The team remained in the second tier until the 2018–19 season, when they secured their first-ever promotion into the Bundesliga after defeating VfB Stuttgart in the relegation play-offs. The fans invaded the pitch after the victory, but no one was harmed.

Bundesliga era (2019–present)
Union Berlin became the first Bundesliga club from the former East Berlin and the sixth from the former East Germany, after Dynamo Dresden, Hansa Rostock, VfB Leipzig, Energie Cottbus, and RB Leipzig. The team is the sixth to win promotion from the 2. Bundesliga by beating the 16th-placed Bundesliga team in the playoff – since it began in the 1981–82 season, the others being Bayer Uerdingen, 1. FC Saarbrücken, Stuttgarter Kickers, 1. FC Nürnberg and Fortuna Düsseldorf. Ahead of Union Berlin's debut season in the Bundesliga, the club signed Neven Subotić, Anthony Ujah and Christian Gentner, as well as re-signing Marvin Friedrich, who had scored a decisive goal against Stuttgart in the play-offs in the previous season to secure promotion for the club. The first ever Bundesliga goal was scored by Sebastian Andersson in a 1–1 draw against Augsburg. On 31 August 2019, the club claimed its first ever Bundesliga victory by beating Borussia Dortmund 3–1 in a home game. The team finished the season in 11th place, with Sebastian Andersson scoring 12 goals.

On 22 May 2021, in Union Berlin's second Bundesliga season, the club qualified for the inaugural UEFA Europa Conference League after finishing seventh, following a 2–1 home win against RB Leipzig, with Max Kruse confirming Union Berlin's first European campaign in twenty years, with a 92nd-minute winner.

Stadium

In 1920 SC Union Oberschöneweide (forerunner of today's 1. FC Union Berlin) had to find a new home ground as its former pitch had been built over by developers with residential buildings. The club moved a little further away from the city to the north-western part of the borough of Köpenick. The new stadium was officially opened in August 1920 with a match between Oberschöneweide and the then German champions 1. FC Nürnberg (1–2). The inaugural match in at the Alte Försterei had already been played on 17 March, when Union challenged Viktoria 89 Berlin.

◆ **SUPPLIED INFORMATION**
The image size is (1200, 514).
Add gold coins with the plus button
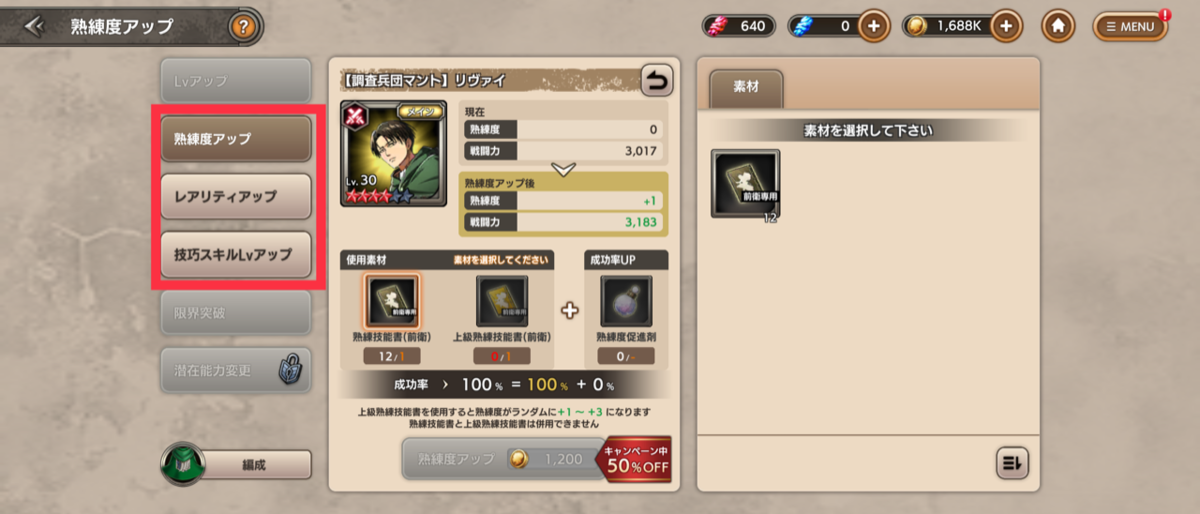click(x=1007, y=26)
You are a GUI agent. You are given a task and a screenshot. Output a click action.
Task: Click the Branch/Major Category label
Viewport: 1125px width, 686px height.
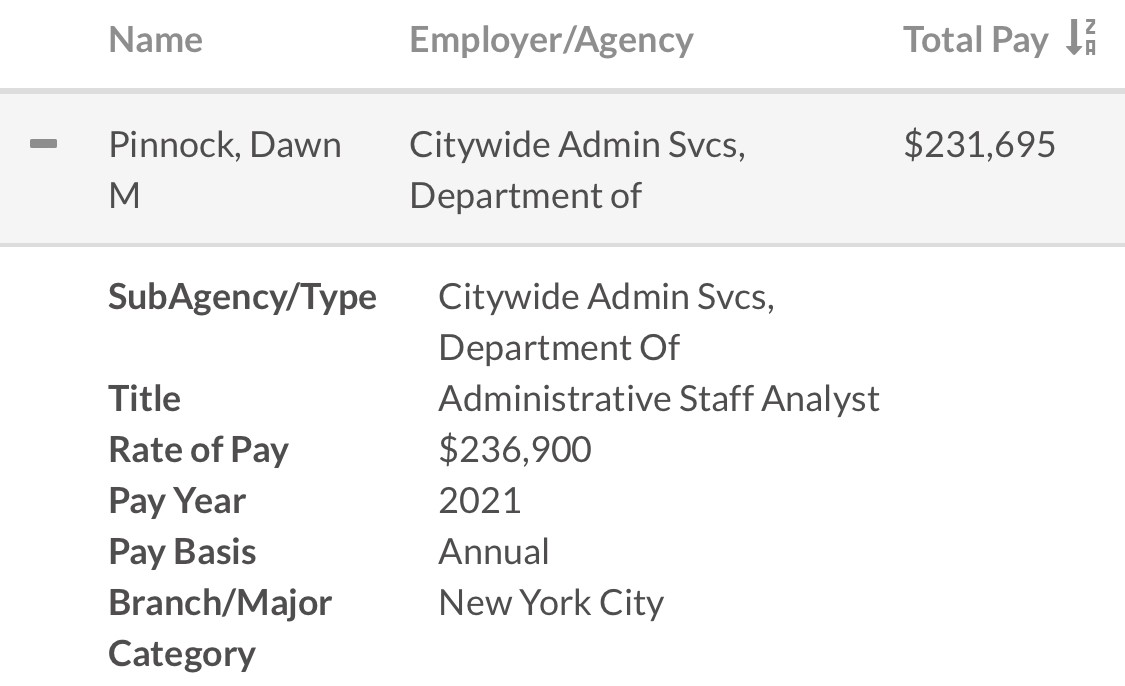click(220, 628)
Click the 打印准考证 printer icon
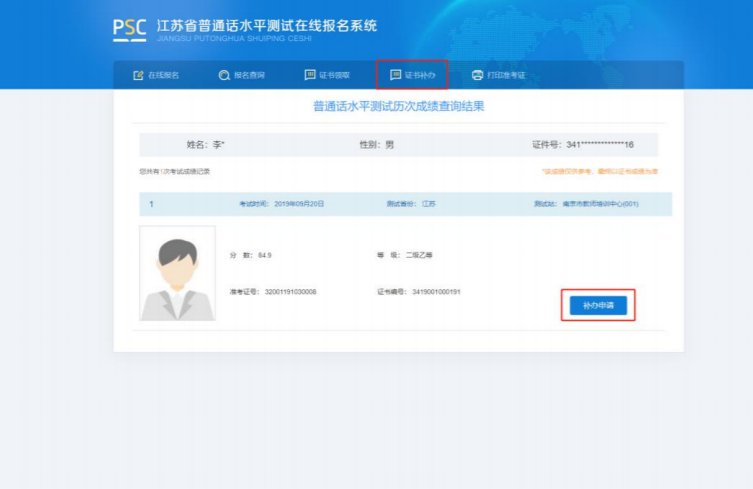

◆ **SET EXERCISE 1**
Copy out the Union Berlin history passage word for word, from start to finish.
◆ **SET EXERCISE 2**
Update the whole listing by replacing "gold coins" with "silver coins" and keeping every other line the same. Leave the pictures out.

◆ **FINAL ANSWER 1**
The team remained in the second tier until the 2018–19 season, when they secured their first-ever promotion into the Bundesliga after defeating VfB Stuttgart in the relegation play-offs. The fans invaded the pitch after the victory, but no one was harmed.

Bundesliga era (2019–present)
Union Berlin became the first Bundesliga club from the former East Berlin and the sixth from the former East Germany, after Dynamo Dresden, Hansa Rostock, VfB Leipzig, Energie Cottbus, and RB Leipzig. The team is the sixth to win promotion from the 2. Bundesliga by beating the 16th-placed Bundesliga team in the playoff – since it began in the 1981–82 season, the others being Bayer Uerdingen, 1. FC Saarbrücken, Stuttgarter Kickers, 1. FC Nürnberg and Fortuna Düsseldorf. Ahead of Union Berlin's debut season in the Bundesliga, the club signed Neven Subotić, Anthony Ujah and Christian Gentner, as well as re-signing Marvin Friedrich, who had scored a decisive goal against Stuttgart in the play-offs in the previous season to secure promotion for the club. The first ever Bundesliga goal was scored by Sebastian Andersson in a 1–1 draw against Augsburg. On 31 August 2019, the club claimed its first ever Bundesliga victory by beating Borussia Dortmund 3–1 in a home game. The team finished the season in 11th place, with Sebastian Andersson scoring 12 goals.

On 22 May 2021, in Union Berlin's second Bundesliga season, the club qualified for the inaugural UEFA Europa Conference League after finishing seventh, following a 2–1 home win against RB Leipzig, with Max Kruse confirming Union Berlin's first European campaign in twenty years, with a 92nd-minute winner.

Stadium

In 1920 SC Union Oberschöneweide (forerunner of today's 1. FC Union Berlin) had to find a new home ground as its former pitch had been built over by developers with residential buildings. The club moved a little further away from the city to the north-western part of the borough of Köpenick. The new stadium was officially opened in August 1920 with a match between Oberschöneweide and the then German champions 1. FC Nürnberg (1–2). The inaugural match in at the Alte Försterei had already been played on 17 March, when Union challenged Viktoria 89 Berlin.

◆ **FINAL ANSWER 2**
The image size is (1200, 514).
Add silver coins with the plus button
click(x=1007, y=26)
You are a GUI agent. You are given a task and a screenshot. Output a click action.
Task: Click the Branch/Major Category label
Viewport: 1125px width, 686px height.
click(220, 628)
Click the 打印准考证 printer icon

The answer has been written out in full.